**EXERCISE GOAL:** What is needed here is a word-for-word copy of all the entries below.

───

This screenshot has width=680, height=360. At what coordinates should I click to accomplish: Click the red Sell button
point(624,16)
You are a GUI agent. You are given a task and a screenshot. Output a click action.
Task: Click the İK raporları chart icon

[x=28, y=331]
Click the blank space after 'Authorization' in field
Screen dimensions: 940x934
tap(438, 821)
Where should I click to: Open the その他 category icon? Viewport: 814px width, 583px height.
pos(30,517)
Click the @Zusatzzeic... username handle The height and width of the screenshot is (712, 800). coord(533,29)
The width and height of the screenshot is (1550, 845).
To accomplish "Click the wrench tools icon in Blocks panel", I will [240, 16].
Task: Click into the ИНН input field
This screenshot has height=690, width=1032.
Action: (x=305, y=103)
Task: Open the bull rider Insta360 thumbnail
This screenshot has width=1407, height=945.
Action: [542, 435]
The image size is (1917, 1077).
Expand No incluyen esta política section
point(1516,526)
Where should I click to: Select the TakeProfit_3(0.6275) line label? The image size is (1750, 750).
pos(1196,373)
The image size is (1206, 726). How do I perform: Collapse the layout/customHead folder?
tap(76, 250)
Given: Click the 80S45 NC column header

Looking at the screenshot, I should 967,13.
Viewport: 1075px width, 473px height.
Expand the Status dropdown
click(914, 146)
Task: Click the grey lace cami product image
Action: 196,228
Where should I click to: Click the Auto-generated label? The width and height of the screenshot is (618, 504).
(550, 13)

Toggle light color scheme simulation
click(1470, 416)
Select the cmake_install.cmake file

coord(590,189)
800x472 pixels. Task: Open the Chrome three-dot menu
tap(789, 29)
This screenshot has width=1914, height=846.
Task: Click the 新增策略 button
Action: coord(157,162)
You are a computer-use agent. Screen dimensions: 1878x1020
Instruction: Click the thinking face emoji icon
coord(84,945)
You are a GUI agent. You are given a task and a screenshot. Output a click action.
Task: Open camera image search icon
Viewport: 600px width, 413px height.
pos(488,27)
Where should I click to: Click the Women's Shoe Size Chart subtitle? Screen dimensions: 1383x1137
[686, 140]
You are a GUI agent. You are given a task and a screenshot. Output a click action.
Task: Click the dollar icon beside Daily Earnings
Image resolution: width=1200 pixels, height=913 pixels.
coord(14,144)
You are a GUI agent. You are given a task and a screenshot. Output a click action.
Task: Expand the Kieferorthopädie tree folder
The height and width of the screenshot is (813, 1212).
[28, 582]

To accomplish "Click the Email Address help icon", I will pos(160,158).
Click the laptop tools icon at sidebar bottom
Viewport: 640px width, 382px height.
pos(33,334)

───

**RESULT BELOW:**
This screenshot has width=680, height=360. At what coordinates should I click to accomplish: Click the red Sell button
point(624,16)
You are a GUI agent. You are given a task and a screenshot. Output a click action.
Task: Click the İK raporları chart icon

[x=28, y=331]
Click the blank space after 'Authorization' in field
Screen dimensions: 940x934
tap(438, 821)
Where should I click to: Open the その他 category icon? Viewport: 814px width, 583px height.
pos(30,517)
Click the @Zusatzzeic... username handle The height and width of the screenshot is (712, 800). coord(533,29)
The width and height of the screenshot is (1550, 845).
To accomplish "Click the wrench tools icon in Blocks panel", I will [240, 16].
Task: Click into the ИНН input field
This screenshot has height=690, width=1032.
Action: (x=305, y=103)
Task: Open the bull rider Insta360 thumbnail
This screenshot has width=1407, height=945.
Action: [542, 435]
The image size is (1917, 1077).
Expand No incluyen esta política section
point(1516,526)
Where should I click to: Select the TakeProfit_3(0.6275) line label? The image size is (1750, 750).
pos(1196,373)
The image size is (1206, 726). How do I perform: Collapse the layout/customHead folder?
tap(76, 250)
Given: Click the 80S45 NC column header

Looking at the screenshot, I should 967,13.
Viewport: 1075px width, 473px height.
Expand the Status dropdown
click(914, 146)
Task: Click the grey lace cami product image
Action: 196,228
Where should I click to: Click the Auto-generated label? The width and height of the screenshot is (618, 504).
(550, 13)

Toggle light color scheme simulation
click(1470, 416)
Select the cmake_install.cmake file

coord(590,189)
800x472 pixels. Task: Open the Chrome three-dot menu
tap(789, 29)
This screenshot has width=1914, height=846.
Task: Click the 新增策略 button
Action: coord(157,162)
You are a computer-use agent. Screen dimensions: 1878x1020
Instruction: Click the thinking face emoji icon
coord(84,945)
You are a GUI agent. You are given a task and a screenshot. Output a click action.
Task: Open camera image search icon
Viewport: 600px width, 413px height.
pos(488,27)
Where should I click to: Click the Women's Shoe Size Chart subtitle? Screen dimensions: 1383x1137
[686, 140]
You are a GUI agent. You are given a task and a screenshot. Output a click action.
Task: Click the dollar icon beside Daily Earnings
Image resolution: width=1200 pixels, height=913 pixels.
coord(14,144)
You are a GUI agent. You are given a task and a screenshot. Output a click action.
Task: Expand the Kieferorthopädie tree folder
The height and width of the screenshot is (813, 1212).
[28, 582]

To accomplish "Click the Email Address help icon", I will pos(160,158).
Click the laptop tools icon at sidebar bottom
Viewport: 640px width, 382px height.
pos(33,334)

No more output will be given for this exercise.